Here’s the thing: So many of the smartest, most passionate developers and engineers that I regularly speak with are huge proponents of the open-source ethos (even if they, at times, have trouble convincing the larger C-suite of its benefits). Are there risks? Of course. Then again, every tool, app, or interface has vulnerabilities. Does genAI pose unforeseen risks and massive concerns about intellectual property? Absolutely. That doesn’t mean you pull the emergency brakes.

Regulators and governments face a challenging task: protecting their constituents from unconstrained AI; but AI, at its best, also helps to make people more efficient and effective. In creating rules and laws, they will need to consider the implications for other interconnected forms of technological advancement—improvements that make life better or easier for everyday consumers or for institutional traders…or just ordering a sandwich.

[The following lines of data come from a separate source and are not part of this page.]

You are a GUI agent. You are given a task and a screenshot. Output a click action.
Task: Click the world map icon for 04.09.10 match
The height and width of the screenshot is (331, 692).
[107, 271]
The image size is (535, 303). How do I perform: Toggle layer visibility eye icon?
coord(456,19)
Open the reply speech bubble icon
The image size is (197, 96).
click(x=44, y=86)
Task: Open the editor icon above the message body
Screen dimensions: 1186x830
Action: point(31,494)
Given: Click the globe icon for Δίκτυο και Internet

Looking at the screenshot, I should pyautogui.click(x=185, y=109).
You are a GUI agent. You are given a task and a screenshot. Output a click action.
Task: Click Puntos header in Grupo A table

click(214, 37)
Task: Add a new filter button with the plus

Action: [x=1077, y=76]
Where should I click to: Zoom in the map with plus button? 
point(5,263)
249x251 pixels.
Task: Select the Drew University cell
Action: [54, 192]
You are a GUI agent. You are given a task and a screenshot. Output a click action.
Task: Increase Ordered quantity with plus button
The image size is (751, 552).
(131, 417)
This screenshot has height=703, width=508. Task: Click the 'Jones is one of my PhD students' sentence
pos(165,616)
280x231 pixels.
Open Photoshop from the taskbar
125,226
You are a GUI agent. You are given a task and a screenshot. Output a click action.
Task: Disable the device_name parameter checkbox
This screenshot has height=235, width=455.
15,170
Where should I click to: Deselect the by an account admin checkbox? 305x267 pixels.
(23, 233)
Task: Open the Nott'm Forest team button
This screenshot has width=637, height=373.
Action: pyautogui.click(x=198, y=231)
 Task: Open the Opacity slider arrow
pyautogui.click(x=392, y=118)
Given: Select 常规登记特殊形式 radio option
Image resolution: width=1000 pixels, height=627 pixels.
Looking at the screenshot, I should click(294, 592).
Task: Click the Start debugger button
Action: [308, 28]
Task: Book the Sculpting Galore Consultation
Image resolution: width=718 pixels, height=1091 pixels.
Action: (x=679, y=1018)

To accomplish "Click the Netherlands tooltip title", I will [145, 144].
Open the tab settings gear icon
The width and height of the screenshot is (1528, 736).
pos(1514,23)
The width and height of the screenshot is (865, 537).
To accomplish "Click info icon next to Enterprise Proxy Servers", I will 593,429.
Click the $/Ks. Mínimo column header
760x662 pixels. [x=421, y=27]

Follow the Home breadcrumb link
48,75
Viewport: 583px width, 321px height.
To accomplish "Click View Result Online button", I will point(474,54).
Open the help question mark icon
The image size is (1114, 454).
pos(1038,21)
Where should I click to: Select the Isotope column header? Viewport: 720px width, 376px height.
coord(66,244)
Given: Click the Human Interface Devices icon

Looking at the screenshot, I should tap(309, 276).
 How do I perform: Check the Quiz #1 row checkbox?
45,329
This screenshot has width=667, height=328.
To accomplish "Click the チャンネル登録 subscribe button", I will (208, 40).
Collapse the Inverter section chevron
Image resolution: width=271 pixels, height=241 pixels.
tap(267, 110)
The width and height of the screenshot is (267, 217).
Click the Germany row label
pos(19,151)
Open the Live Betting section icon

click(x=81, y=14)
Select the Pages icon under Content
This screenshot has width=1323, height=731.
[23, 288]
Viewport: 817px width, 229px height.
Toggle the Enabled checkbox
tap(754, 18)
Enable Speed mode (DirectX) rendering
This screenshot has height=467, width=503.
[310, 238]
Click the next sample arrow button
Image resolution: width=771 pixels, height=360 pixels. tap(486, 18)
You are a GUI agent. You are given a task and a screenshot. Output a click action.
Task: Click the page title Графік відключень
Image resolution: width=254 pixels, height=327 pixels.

We can’t be afraid of tech evolution, but there’s a ton of nuance involved.

As I hammer on about constantly in this biweekly column, everything is connected and the capital markets have changed mostly for the better (but at times for the worse) thanks to smart developers and engineers, who are also just trying to better understand the lay of constantly shifting land.

Cloud. API development. Artificial intelligence. An ever-growing amount of data. More desire for SaaS and managed services. More regulatory requirements. The need for deeper analytics. The need for better visualization tools and UX. They’re all connected. And weeding its way through all these cool new tools and improvements we see in the capital markets is open-source coding.

So regulators need to take a gentle touch when addressing the very real concerns surrounding genAI and machine learning—and, by extension, open source. Put another way, there’s a Japanese word called “niwaki”—it’s more about sculpting, rather than brute force cutting and yanking.

So the question is: Do regulators and politicians have it within themselves when it comes to sculpting laws—can they use niwaki? The SFC-Vizio lawsuit and FAIRR Act will likely give us an early indication of their restraint, or lack thereof.

The image accompanying this column is “Approaching Storm” by William Keith, courtesy of The Met’s open-access program.